The Structural Combination of SIL and MODAG Scaffolds Fails to Enhance Binding to α-Synuclein but Reveals Promising Affinity to Amyloid β.

Abstract

A technique to image α-synuclein (αSYN) fibrils in vivo is an unmet scientific and clinical need that would represent a transformative tool in the understanding, diagnosis, and treatment of various neurodegenerative diseases. Several classes of compounds have shown promising results as potential PET tracers, but no candidate has yet exhibited the affinity and selectivity required to reach clinical application. We hypothesized that the application of the rational drug design technique of molecular hybridization to two promising lead scaffolds could enhance the binding to αSYN up to the fulfillment of those requirements. By combining the structures of SIL and MODAG tracers, we developed a library of diarylpyrazoles (DAPs). In vitro evaluation through competition assays against [3H]SIL26 and [3H]MODAG-001 showed the novel hybrid scaffold to have preferential binding affinity for amyloid β (Aβ) over αSYN fibrils.
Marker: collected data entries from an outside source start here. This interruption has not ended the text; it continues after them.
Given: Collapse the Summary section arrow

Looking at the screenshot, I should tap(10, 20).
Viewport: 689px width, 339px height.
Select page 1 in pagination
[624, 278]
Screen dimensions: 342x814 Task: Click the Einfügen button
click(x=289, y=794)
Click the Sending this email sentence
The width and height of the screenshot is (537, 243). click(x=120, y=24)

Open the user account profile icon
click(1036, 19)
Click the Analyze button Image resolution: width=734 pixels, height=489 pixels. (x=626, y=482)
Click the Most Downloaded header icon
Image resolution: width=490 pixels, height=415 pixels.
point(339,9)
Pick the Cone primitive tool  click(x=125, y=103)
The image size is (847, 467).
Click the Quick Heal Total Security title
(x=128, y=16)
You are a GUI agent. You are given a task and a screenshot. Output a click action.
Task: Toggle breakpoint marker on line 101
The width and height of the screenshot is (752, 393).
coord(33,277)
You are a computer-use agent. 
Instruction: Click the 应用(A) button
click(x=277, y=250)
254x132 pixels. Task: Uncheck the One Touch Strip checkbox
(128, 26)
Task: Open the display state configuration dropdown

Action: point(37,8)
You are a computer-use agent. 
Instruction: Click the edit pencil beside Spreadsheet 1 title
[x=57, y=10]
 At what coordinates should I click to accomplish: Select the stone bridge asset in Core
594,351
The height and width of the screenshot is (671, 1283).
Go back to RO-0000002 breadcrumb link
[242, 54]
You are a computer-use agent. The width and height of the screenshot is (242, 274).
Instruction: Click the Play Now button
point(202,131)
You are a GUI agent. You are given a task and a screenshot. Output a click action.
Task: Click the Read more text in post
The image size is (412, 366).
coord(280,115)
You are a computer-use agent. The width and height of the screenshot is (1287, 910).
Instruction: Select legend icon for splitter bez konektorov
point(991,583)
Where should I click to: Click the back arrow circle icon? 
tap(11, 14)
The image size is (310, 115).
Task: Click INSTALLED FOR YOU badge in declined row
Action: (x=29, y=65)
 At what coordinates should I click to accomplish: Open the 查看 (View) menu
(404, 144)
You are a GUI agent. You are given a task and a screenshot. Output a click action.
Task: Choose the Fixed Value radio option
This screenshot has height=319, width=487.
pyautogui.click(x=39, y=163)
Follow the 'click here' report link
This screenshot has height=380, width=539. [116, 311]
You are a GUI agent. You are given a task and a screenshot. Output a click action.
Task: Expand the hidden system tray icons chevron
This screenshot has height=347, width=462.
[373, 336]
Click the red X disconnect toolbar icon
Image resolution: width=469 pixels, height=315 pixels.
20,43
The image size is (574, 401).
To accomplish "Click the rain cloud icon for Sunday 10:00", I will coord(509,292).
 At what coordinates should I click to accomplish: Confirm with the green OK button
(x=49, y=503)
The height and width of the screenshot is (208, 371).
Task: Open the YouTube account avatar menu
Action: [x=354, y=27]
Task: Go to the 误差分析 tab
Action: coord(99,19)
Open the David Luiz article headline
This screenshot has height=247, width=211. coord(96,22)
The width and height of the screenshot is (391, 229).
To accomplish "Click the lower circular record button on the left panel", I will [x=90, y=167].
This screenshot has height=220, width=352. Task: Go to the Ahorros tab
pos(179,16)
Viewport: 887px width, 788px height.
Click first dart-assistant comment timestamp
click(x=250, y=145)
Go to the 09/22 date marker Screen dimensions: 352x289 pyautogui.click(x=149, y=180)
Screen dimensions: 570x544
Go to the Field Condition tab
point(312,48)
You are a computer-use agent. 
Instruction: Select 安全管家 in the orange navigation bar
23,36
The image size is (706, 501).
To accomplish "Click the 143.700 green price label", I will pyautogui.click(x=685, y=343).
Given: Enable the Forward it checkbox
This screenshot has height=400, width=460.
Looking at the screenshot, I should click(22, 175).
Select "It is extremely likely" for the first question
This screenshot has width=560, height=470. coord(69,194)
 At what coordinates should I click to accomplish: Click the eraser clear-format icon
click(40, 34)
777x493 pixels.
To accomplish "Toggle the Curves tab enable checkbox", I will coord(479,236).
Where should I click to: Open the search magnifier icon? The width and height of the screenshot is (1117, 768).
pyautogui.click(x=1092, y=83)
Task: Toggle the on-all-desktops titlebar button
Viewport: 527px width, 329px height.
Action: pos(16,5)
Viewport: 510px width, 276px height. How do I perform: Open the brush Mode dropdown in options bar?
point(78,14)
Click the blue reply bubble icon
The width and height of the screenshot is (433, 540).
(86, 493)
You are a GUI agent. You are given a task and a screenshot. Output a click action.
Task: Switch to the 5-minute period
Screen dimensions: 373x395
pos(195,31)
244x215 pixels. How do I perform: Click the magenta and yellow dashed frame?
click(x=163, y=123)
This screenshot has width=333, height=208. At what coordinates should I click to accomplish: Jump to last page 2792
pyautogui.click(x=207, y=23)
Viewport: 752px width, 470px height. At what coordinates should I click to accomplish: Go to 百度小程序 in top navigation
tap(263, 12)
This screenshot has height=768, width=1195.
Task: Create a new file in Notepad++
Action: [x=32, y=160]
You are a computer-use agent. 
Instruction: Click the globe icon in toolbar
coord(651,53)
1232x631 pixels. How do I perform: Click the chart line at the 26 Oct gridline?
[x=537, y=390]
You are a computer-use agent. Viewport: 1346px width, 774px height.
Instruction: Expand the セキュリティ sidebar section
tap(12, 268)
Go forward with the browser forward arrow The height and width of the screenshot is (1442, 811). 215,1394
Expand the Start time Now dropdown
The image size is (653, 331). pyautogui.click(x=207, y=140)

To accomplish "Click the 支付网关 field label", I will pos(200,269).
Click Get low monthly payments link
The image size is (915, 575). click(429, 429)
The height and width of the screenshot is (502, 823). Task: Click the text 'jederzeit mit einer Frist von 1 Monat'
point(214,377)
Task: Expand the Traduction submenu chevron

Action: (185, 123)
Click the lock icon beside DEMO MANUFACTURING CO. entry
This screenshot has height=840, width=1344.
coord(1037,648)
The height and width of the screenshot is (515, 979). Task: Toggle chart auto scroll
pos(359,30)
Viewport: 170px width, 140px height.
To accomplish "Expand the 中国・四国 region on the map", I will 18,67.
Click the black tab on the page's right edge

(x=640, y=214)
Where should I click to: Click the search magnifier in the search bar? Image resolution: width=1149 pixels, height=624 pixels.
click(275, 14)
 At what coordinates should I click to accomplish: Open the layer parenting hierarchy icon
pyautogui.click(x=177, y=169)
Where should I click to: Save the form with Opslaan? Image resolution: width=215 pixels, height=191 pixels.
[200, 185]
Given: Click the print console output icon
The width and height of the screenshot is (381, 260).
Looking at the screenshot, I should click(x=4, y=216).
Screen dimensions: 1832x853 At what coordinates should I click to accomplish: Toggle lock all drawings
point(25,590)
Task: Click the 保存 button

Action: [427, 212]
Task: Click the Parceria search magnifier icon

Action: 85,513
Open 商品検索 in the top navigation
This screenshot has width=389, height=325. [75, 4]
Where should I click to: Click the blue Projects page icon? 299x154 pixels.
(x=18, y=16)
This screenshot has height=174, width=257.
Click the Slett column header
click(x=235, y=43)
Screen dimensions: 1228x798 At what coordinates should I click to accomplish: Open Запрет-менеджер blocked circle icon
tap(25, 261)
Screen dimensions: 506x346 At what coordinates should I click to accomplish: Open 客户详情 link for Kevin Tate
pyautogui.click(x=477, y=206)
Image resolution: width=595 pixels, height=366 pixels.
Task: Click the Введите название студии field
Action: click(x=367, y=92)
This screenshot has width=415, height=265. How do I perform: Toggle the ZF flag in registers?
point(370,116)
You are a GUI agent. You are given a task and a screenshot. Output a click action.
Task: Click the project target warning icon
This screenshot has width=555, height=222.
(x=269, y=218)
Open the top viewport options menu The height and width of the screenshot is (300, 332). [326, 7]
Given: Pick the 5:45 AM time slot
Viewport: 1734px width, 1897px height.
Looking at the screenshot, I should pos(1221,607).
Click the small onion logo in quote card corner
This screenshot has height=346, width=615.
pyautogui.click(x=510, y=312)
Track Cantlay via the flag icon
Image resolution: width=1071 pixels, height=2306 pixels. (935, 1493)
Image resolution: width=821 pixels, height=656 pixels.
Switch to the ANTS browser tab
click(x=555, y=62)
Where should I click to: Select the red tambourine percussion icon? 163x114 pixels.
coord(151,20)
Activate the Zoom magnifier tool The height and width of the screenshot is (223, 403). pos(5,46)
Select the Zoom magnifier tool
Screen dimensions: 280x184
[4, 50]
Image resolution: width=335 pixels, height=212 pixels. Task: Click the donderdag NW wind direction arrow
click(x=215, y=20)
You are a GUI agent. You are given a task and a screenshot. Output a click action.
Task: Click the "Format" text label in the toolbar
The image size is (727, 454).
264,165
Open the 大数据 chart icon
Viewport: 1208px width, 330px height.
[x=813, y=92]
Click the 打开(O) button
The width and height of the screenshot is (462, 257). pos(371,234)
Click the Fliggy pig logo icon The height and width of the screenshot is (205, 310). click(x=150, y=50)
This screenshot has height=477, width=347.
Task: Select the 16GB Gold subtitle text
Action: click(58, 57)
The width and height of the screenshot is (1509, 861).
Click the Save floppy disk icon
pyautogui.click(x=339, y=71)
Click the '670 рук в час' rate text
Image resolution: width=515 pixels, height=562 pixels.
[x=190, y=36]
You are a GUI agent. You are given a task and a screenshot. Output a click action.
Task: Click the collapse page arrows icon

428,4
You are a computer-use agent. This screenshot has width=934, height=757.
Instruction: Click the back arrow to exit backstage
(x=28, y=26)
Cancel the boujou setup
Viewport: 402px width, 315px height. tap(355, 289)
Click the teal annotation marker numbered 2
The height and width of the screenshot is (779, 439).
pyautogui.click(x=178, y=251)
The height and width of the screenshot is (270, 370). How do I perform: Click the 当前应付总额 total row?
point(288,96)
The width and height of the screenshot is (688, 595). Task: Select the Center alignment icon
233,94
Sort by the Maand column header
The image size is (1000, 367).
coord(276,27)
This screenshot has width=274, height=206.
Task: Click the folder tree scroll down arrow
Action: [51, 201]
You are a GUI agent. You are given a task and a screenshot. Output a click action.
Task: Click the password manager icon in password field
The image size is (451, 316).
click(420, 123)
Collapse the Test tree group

A ring-opening modification on the phenothiazine building block to produce analogs with increased three-dimensional flexibility did not result in an improved αSYN binding but a complete loss of competition, as well as a significant reduction in Aβ affinity. The combination of the phenothiazine and the 3,5-diphenylpyrazole scaffolds into DAP hybrids did not generate an enhanced αSYN PET tracer lead compound. Instead, these efforts identified a scaffold for promising Aβ ligands that may be relevant to the treatment and monitoring of Alzheimer's disease (AD).